Fig. 3.	Results of the effect on dehydrothermal (DHT) treatment. (a) Photographs of collagen films before and after dropping water on the film. (b) Young's moduli of collagen films as a function of the exposure period of DHT treatment. [1]

　The orientation of collagen molecules achieved in the present system can be rationalized by assuming that liquid-crystallinity of the collagen is the main factor. Fig. 4 shows schematic illustration of the proposed formation mechanism of the oriented collagen film based on the present system. Drying the solvent leads to concentration of a collagen solution and increases the intermolecular interaction of collagen molecules, and then the collagen solution becomes liquid-crystalline. On the basis of the established theory, orientation of liquid crystals is affected by a surface grooved structure of a substrate.
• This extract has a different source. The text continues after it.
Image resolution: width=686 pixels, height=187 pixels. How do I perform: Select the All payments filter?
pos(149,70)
The liquid-crystalline collagens self-assembled along with the groove direction in the PDMS surface, resulting in the orientation of collagen molecules over a large area. By laminating the collagens by repeating the casting process, the collagens are accumulated, maintaining their orientation. We consider that the collagens are densely packed through the film thickness direction because the film shows optical anisotropy at any positions in the thickness direction, and this brings the high mechanical strength.
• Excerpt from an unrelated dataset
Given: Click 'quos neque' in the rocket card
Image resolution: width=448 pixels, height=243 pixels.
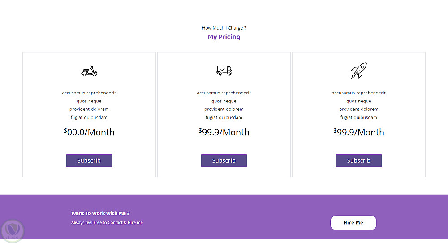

Fig. 4.	Schematic illustrations of the orientation mechanism of collagens on the micrometer grooved PDMS substrate. [1]

　In conclusion, we reported a facile fabrication process for the molecularly oriented collagen films over a large area (2 cm x 2 cm). The fabricated freestanding film showed the optical and mechanical anisotropy due to the orientation of collagens. In addition, the thermal crosslinking reaction made the film water-insoluble and increased the mechanical strength, keeping its anisotropy. To the best of our knowledge, this is the simplest example of fabricating oriented collagen film over a large area. This process is expected to widely open the use of the collagen materials for practical applications such as biocompatible substrates with optical and mechanical anisotropy, large-area functional scaffolds for accelerating the development of research in cell biology, and soft robotic materials.